BRIEF
Reproduce the full listing exactly.

RECORD SET
____________________

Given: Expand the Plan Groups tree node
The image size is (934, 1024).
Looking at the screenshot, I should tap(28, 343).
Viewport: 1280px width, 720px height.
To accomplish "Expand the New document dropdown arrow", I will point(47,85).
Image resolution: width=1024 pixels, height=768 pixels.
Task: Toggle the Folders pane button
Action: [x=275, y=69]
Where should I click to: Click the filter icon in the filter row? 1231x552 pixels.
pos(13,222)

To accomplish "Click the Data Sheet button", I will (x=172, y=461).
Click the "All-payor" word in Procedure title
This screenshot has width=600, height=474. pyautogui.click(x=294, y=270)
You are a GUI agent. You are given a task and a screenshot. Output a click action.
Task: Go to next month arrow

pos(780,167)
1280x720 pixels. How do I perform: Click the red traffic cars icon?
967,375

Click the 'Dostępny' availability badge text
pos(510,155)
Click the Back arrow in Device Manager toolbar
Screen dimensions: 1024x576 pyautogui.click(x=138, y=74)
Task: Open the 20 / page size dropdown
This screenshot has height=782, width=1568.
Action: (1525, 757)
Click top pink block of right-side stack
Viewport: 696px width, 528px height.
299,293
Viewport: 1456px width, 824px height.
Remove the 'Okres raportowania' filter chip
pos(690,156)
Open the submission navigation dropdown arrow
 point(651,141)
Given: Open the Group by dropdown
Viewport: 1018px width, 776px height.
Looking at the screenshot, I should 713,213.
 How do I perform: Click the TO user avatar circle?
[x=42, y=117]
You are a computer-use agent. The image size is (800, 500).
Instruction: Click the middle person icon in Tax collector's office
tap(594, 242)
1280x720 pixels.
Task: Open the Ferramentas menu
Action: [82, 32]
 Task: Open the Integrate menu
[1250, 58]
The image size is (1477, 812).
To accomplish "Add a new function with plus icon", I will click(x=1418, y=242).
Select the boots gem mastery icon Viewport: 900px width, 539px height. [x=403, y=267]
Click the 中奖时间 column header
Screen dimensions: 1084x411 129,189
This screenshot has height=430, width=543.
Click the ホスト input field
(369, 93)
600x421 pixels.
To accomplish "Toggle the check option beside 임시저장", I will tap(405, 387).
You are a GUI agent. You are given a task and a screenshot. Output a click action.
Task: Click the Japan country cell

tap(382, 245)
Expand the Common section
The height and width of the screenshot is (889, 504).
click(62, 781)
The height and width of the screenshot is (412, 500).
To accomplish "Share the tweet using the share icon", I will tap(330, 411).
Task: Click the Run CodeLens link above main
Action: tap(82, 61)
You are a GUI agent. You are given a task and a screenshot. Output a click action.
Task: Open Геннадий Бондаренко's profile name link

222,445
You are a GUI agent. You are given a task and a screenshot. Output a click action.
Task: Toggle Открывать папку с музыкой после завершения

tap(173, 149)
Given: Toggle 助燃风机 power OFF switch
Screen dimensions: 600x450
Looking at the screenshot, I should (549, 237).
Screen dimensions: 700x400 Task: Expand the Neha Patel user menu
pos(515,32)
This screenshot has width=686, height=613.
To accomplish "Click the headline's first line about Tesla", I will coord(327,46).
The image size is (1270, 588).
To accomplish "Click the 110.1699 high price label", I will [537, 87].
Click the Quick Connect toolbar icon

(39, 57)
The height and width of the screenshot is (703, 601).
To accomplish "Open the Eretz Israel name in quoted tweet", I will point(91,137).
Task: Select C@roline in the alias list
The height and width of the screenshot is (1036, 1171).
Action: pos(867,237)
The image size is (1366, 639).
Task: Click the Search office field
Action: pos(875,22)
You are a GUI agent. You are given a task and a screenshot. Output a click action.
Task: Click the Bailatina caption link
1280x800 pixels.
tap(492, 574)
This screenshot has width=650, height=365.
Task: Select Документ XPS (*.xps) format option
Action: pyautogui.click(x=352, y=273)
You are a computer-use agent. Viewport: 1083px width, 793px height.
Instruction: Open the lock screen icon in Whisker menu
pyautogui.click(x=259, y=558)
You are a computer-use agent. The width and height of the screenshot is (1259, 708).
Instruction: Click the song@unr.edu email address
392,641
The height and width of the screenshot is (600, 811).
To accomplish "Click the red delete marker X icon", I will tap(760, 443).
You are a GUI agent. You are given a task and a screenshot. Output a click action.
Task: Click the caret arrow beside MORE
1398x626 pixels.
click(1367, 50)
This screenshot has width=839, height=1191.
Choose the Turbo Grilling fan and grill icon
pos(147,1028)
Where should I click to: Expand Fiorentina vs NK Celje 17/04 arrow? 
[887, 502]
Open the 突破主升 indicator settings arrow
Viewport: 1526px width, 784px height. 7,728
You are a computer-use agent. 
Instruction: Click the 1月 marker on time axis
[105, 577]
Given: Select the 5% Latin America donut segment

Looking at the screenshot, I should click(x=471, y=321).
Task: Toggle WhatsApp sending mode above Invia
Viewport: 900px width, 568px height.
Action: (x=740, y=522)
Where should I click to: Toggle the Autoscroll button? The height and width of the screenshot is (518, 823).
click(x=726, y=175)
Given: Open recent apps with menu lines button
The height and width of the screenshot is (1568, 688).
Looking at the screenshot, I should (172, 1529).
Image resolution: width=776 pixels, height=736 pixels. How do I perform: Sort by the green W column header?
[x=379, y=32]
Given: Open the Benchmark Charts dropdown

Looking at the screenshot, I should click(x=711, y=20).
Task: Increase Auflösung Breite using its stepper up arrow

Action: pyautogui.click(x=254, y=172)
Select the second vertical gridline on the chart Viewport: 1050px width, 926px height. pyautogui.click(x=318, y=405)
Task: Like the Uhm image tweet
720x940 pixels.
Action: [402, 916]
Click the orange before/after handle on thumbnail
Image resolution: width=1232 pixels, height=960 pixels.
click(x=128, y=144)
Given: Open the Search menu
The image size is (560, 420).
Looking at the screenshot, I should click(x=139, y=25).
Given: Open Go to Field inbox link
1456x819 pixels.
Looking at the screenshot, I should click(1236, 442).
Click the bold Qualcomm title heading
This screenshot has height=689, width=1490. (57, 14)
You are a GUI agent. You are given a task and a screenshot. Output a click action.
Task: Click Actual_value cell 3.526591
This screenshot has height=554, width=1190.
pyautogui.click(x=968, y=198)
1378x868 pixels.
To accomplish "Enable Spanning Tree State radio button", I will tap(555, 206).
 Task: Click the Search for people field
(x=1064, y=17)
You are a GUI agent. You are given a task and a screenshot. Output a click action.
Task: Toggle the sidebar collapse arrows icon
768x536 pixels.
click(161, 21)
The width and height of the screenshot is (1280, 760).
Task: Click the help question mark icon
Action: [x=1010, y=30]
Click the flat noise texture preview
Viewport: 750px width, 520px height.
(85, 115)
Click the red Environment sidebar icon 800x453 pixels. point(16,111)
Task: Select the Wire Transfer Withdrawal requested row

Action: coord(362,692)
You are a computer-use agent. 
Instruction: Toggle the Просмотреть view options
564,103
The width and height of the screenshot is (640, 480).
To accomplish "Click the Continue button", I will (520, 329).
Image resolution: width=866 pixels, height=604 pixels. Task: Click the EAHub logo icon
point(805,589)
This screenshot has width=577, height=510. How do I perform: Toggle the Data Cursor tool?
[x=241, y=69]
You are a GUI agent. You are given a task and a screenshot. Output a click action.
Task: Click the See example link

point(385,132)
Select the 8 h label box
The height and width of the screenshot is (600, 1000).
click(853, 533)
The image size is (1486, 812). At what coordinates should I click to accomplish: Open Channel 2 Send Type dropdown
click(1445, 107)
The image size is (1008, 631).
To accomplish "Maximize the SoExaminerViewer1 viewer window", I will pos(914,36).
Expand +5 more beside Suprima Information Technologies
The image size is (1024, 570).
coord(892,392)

____________________

REPLY
Given: Expand the Plan Groups tree node
The image size is (934, 1024).
Looking at the screenshot, I should tap(28, 343).
Viewport: 1280px width, 720px height.
To accomplish "Expand the New document dropdown arrow", I will point(47,85).
Image resolution: width=1024 pixels, height=768 pixels.
Task: Toggle the Folders pane button
Action: [x=275, y=69]
Where should I click to: Click the filter icon in the filter row? 1231x552 pixels.
pos(13,222)

To accomplish "Click the Data Sheet button", I will (x=172, y=461).
Click the "All-payor" word in Procedure title
This screenshot has width=600, height=474. pyautogui.click(x=294, y=270)
You are a GUI agent. You are given a task and a screenshot. Output a click action.
Task: Go to next month arrow

pos(780,167)
1280x720 pixels. How do I perform: Click the red traffic cars icon?
967,375

Click the 'Dostępny' availability badge text
pos(510,155)
Click the Back arrow in Device Manager toolbar
Screen dimensions: 1024x576 pyautogui.click(x=138, y=74)
Task: Open the 20 / page size dropdown
This screenshot has height=782, width=1568.
Action: (1525, 757)
Click top pink block of right-side stack
Viewport: 696px width, 528px height.
299,293
Viewport: 1456px width, 824px height.
Remove the 'Okres raportowania' filter chip
pos(690,156)
Open the submission navigation dropdown arrow
 point(651,141)
Given: Open the Group by dropdown
Viewport: 1018px width, 776px height.
Looking at the screenshot, I should 713,213.
 How do I perform: Click the TO user avatar circle?
[x=42, y=117]
You are a computer-use agent. The image size is (800, 500).
Instruction: Click the middle person icon in Tax collector's office
tap(594, 242)
1280x720 pixels.
Task: Open the Ferramentas menu
Action: [82, 32]
 Task: Open the Integrate menu
[1250, 58]
The image size is (1477, 812).
To accomplish "Add a new function with plus icon", I will click(x=1418, y=242).
Select the boots gem mastery icon Viewport: 900px width, 539px height. [x=403, y=267]
Click the 中奖时间 column header
Screen dimensions: 1084x411 129,189
This screenshot has height=430, width=543.
Click the ホスト input field
(369, 93)
600x421 pixels.
To accomplish "Toggle the check option beside 임시저장", I will tap(405, 387).
You are a GUI agent. You are given a task and a screenshot. Output a click action.
Task: Click the Japan country cell

tap(382, 245)
Expand the Common section
The height and width of the screenshot is (889, 504).
click(62, 781)
The height and width of the screenshot is (412, 500).
To accomplish "Share the tweet using the share icon", I will tap(330, 411).
Task: Click the Run CodeLens link above main
Action: tap(82, 61)
You are a GUI agent. You are given a task and a screenshot. Output a click action.
Task: Open Геннадий Бондаренко's profile name link

222,445
You are a GUI agent. You are given a task and a screenshot. Output a click action.
Task: Toggle Открывать папку с музыкой после завершения

tap(173, 149)
Given: Toggle 助燃风机 power OFF switch
Screen dimensions: 600x450
Looking at the screenshot, I should (549, 237).
Screen dimensions: 700x400 Task: Expand the Neha Patel user menu
pos(515,32)
This screenshot has width=686, height=613.
To accomplish "Click the headline's first line about Tesla", I will coord(327,46).
The image size is (1270, 588).
To accomplish "Click the 110.1699 high price label", I will [537, 87].
Click the Quick Connect toolbar icon

(39, 57)
The height and width of the screenshot is (703, 601).
To accomplish "Open the Eretz Israel name in quoted tweet", I will point(91,137).
Task: Select C@roline in the alias list
The height and width of the screenshot is (1036, 1171).
Action: pos(867,237)
The image size is (1366, 639).
Task: Click the Search office field
Action: pos(875,22)
You are a GUI agent. You are given a task and a screenshot. Output a click action.
Task: Click the Bailatina caption link
1280x800 pixels.
tap(492, 574)
This screenshot has width=650, height=365.
Task: Select Документ XPS (*.xps) format option
Action: pyautogui.click(x=352, y=273)
You are a computer-use agent. Viewport: 1083px width, 793px height.
Instruction: Open the lock screen icon in Whisker menu
pyautogui.click(x=259, y=558)
You are a computer-use agent. The width and height of the screenshot is (1259, 708).
Instruction: Click the song@unr.edu email address
392,641
The height and width of the screenshot is (600, 811).
To accomplish "Click the red delete marker X icon", I will tap(760, 443).
You are a GUI agent. You are given a task and a screenshot. Output a click action.
Task: Click the caret arrow beside MORE
1398x626 pixels.
click(1367, 50)
This screenshot has width=839, height=1191.
Choose the Turbo Grilling fan and grill icon
pos(147,1028)
Where should I click to: Expand Fiorentina vs NK Celje 17/04 arrow? 
[887, 502]
Open the 突破主升 indicator settings arrow
Viewport: 1526px width, 784px height. 7,728
You are a computer-use agent. 
Instruction: Click the 1月 marker on time axis
[105, 577]
Given: Select the 5% Latin America donut segment

Looking at the screenshot, I should click(x=471, y=321).
Task: Toggle WhatsApp sending mode above Invia
Viewport: 900px width, 568px height.
Action: (x=740, y=522)
Where should I click to: Toggle the Autoscroll button? The height and width of the screenshot is (518, 823).
click(x=726, y=175)
Given: Open recent apps with menu lines button
The height and width of the screenshot is (1568, 688).
Looking at the screenshot, I should (172, 1529).
Image resolution: width=776 pixels, height=736 pixels. How do I perform: Sort by the green W column header?
[x=379, y=32]
Given: Open the Benchmark Charts dropdown

Looking at the screenshot, I should click(x=711, y=20).
Task: Increase Auflösung Breite using its stepper up arrow

Action: pyautogui.click(x=254, y=172)
Select the second vertical gridline on the chart Viewport: 1050px width, 926px height. pyautogui.click(x=318, y=405)
Task: Like the Uhm image tweet
720x940 pixels.
Action: [402, 916]
Click the orange before/after handle on thumbnail
Image resolution: width=1232 pixels, height=960 pixels.
click(x=128, y=144)
Given: Open the Search menu
The image size is (560, 420).
Looking at the screenshot, I should click(x=139, y=25).
Given: Open Go to Field inbox link
1456x819 pixels.
Looking at the screenshot, I should click(1236, 442).
Click the bold Qualcomm title heading
This screenshot has height=689, width=1490. (57, 14)
You are a GUI agent. You are given a task and a screenshot. Output a click action.
Task: Click Actual_value cell 3.526591
This screenshot has height=554, width=1190.
pyautogui.click(x=968, y=198)
1378x868 pixels.
To accomplish "Enable Spanning Tree State radio button", I will tap(555, 206).
 Task: Click the Search for people field
(x=1064, y=17)
You are a GUI agent. You are given a task and a screenshot. Output a click action.
Task: Toggle the sidebar collapse arrows icon
768x536 pixels.
click(161, 21)
The width and height of the screenshot is (1280, 760).
Task: Click the help question mark icon
Action: [x=1010, y=30]
Click the flat noise texture preview
Viewport: 750px width, 520px height.
(85, 115)
Click the red Environment sidebar icon 800x453 pixels. point(16,111)
Task: Select the Wire Transfer Withdrawal requested row

Action: coord(362,692)
You are a computer-use agent. 
Instruction: Toggle the Просмотреть view options
564,103
The width and height of the screenshot is (640, 480).
To accomplish "Click the Continue button", I will (520, 329).
Image resolution: width=866 pixels, height=604 pixels. Task: Click the EAHub logo icon
point(805,589)
This screenshot has width=577, height=510. How do I perform: Toggle the Data Cursor tool?
[x=241, y=69]
You are a GUI agent. You are given a task and a screenshot. Output a click action.
Task: Click the See example link

point(385,132)
Select the 8 h label box
The height and width of the screenshot is (600, 1000).
click(853, 533)
The image size is (1486, 812). At what coordinates should I click to accomplish: Open Channel 2 Send Type dropdown
click(1445, 107)
The image size is (1008, 631).
To accomplish "Maximize the SoExaminerViewer1 viewer window", I will pos(914,36).
Expand +5 more beside Suprima Information Technologies
The image size is (1024, 570).
coord(892,392)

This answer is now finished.